Yeast caspase 1, a possible antioxidant enzyme belonging to a mitochondrial originated antioxidation process

Caspases were regarded as enzymes to execute suicide. But now some caspases are found to have physiological functions. Yeast caspase 1 (Ycalp) is a metacaspase which brings apoptosis-like cell death in yeast Saccharomyces cerevisiae. But to the unicellular yeast cell, there is no advantage of committing apoptosis-like cell suicide. We presume that Ycalp have a role in the moment that cell is in an oxidation crisis. So we studied the effect of Ycalp to the yeast while cell is under severe oxidation stress. The results show that, formic acid treatment can induce a fast ROS burst both in wild type cells and YCA1 gene null cells of Saccharomyces cerevisiae. But during the ROS burst in log growth phase cells, which is observed with confocal microscope and analyzed with FACS, we found that knock out of ycal gene or inhibition of Ycalp activity makes the ROS in cytoplasmy reach a higher level and cause more cell death. With the aging of cells, ycal mutant shows a faster loss of mitochondrial membrane potential, which may be a result of more oxidative damage.

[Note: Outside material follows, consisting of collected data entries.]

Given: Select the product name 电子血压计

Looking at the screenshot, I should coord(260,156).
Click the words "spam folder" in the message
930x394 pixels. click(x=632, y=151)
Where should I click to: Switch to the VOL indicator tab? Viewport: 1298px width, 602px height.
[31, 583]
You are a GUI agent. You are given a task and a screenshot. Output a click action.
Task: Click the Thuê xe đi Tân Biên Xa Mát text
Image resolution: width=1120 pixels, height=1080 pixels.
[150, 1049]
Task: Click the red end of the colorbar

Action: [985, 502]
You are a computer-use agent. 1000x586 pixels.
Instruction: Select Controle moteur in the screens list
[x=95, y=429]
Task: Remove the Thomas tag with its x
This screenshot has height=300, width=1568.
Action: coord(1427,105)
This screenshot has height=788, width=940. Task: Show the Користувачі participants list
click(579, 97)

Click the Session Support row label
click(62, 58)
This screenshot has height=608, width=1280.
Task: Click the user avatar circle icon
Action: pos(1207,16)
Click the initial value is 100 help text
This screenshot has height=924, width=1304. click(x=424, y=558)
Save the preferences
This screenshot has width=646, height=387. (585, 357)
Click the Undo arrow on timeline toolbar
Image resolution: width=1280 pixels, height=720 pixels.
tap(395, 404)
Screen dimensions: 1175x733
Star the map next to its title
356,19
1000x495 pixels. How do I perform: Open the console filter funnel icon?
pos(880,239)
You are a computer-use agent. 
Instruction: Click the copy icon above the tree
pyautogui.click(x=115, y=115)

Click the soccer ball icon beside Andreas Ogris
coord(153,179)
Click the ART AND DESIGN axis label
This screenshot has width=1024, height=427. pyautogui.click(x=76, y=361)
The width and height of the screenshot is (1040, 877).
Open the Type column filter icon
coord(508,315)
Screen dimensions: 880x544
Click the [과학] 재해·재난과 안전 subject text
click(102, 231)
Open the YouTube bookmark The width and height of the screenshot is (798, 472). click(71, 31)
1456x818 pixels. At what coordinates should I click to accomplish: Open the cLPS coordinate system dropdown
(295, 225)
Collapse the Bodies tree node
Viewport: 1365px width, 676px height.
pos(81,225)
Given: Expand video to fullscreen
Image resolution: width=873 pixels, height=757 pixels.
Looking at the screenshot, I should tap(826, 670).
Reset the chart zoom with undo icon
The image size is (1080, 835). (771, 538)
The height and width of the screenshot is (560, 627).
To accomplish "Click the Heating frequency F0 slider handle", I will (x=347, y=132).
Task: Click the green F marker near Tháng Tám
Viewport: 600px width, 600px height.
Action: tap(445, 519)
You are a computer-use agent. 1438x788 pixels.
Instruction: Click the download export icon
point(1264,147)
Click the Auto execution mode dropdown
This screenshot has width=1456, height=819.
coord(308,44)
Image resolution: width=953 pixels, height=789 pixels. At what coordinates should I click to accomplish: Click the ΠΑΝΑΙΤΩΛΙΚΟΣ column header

We hypothesize that Yeast caspase 1 is a part of a mitochondrial originated and conservative antioxidant process, which is an adaptation of aerobic metabolism: more aspartic residue in protein surface is a consequence of protein oxidation, and during ROS burst, the aspartic enzyme activity of Ycalp looses the structure of oxidization protein and leads to quickly degradation of oxidized protein, which results in a faster scavenge of ROS. This hypothesis may be helpful to explain some phenotypes of yeast cell apoptosis, for example nucleus condensation, which may be part of this defensive antioxidant process.